------ Fragmento del texto

Si bien este régimen se enraíza en el giro neoliberal del capitalismo, el hito biotecnológico que lo consolida es el lanzamiento al mercado de la primera semilla transgénica de soja resistente al glifosato patentada por Monsanto 1996.
Ese mismo año, durante la Cumbre Mundial de Alimentación de la FAO en Roma, La Vía Campesina proclama la propuesta política de la Soberanía Alimentaria como el «derecho de los pueblos a definir su política agraria y alimentaria sin dumping frente a países terceros«4 .
Junto con el uso de semillas transgénicas resistentes a plaguicidas, la mecanización del trabajo y la dependencia del petróleo han posibilitado el avance de los monocultivos que hoy dominan el 80% de las tierras arables a nivel mundial. El resultado ha sido catastrófico para los ecosistemas producto de la deforestación, degradación de suelos, depleción de los recursos pesqueros (extraídos para alimentación animal), alteración del ciclo del agua, pérdida de biodiversidad de semillas y contaminación por agrotóxicos5.

------------

• _Ejercicio A_
Según el fragmento, ¿qué porcentaje de las tierras arables a nivel mundial dominan hoy los monocultivos?
• _Ejercicio B_
De acuerdo con el fragmento, ¿por qué el resultado ha sido catastrófico para los ecosistemas? Responde en una a tres oraciones.
• _Ejercicio C_
Reproduce el pasaje del fragmento que comienza con "Si bien este" y continúa hasta "por Monsanto 1996.".
Las filas provienen de una fuente distinta.

------ Datos de origen

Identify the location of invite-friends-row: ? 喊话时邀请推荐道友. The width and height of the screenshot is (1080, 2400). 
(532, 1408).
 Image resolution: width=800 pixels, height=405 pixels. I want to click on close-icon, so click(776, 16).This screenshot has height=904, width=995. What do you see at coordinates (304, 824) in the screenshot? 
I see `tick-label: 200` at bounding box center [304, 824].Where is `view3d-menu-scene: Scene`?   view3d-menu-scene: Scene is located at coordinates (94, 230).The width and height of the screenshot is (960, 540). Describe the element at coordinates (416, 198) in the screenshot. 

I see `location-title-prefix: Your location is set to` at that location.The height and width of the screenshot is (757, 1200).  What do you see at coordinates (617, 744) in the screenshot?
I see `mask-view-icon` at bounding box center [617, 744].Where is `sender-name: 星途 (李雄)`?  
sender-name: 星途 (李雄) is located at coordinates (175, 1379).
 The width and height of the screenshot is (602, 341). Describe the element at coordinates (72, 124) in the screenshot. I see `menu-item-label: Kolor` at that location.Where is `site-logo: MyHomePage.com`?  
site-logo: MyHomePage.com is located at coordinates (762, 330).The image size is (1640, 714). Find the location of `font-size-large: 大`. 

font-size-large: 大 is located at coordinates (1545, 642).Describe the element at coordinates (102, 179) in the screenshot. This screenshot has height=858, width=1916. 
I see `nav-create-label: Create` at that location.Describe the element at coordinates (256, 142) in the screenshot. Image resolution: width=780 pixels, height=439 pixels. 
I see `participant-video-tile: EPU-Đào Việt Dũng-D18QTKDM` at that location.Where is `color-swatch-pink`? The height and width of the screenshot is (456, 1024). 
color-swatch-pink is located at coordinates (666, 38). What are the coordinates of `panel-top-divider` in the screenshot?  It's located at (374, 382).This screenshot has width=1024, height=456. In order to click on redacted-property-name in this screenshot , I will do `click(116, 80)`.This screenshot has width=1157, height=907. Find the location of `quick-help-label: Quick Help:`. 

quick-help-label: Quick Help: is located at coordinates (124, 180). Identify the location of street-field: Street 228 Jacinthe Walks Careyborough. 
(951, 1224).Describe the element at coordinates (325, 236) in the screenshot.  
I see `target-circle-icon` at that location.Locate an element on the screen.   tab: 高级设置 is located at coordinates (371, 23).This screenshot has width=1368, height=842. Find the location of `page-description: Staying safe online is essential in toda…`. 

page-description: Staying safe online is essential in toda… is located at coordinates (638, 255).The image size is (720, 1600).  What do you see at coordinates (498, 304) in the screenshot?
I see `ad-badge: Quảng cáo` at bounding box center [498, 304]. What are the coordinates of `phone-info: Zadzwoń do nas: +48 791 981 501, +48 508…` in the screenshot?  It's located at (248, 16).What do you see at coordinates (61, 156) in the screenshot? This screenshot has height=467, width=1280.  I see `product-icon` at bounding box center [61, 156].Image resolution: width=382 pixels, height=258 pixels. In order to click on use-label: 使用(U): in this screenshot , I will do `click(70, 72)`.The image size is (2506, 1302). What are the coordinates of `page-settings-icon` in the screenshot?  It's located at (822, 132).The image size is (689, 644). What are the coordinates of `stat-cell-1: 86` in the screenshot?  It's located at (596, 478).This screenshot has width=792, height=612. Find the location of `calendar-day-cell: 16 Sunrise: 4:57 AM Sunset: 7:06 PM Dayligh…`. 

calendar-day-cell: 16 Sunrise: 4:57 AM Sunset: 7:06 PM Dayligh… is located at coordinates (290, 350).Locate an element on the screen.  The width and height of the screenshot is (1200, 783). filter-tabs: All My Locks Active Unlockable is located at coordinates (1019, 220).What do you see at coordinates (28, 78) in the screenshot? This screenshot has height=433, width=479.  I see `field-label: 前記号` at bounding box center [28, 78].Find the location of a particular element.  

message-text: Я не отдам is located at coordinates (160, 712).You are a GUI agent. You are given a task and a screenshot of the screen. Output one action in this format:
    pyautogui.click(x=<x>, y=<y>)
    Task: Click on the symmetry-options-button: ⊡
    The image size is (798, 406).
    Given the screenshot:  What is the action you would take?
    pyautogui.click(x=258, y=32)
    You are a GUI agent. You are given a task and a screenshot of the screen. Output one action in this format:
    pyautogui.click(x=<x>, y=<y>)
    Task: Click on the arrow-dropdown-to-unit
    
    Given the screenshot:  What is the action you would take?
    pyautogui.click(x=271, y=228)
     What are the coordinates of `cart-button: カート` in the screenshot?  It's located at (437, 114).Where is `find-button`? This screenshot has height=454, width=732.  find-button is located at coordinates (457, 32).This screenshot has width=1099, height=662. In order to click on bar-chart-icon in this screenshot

------------

• _Respuesta A_
El 80%.

• _Respuesta B_
Porque el avance de los monocultivos ha producido deforestación, degradación de suelos y depleción de los recursos pesqueros extraídos para alimentación animal. A ello se suman la alteración del ciclo del agua, la pérdida de biodiversidad de semillas y la contaminación por agrotóxicos.

• _Respuesta C_
Si bien este régimen se enraíza en el giro neoliberal del capitalismo, el hito biotecnológico que lo consolida es el lanzamiento al mercado de la primera semilla transgénica de soja resistente al glifosato patentada por Monsanto 1996.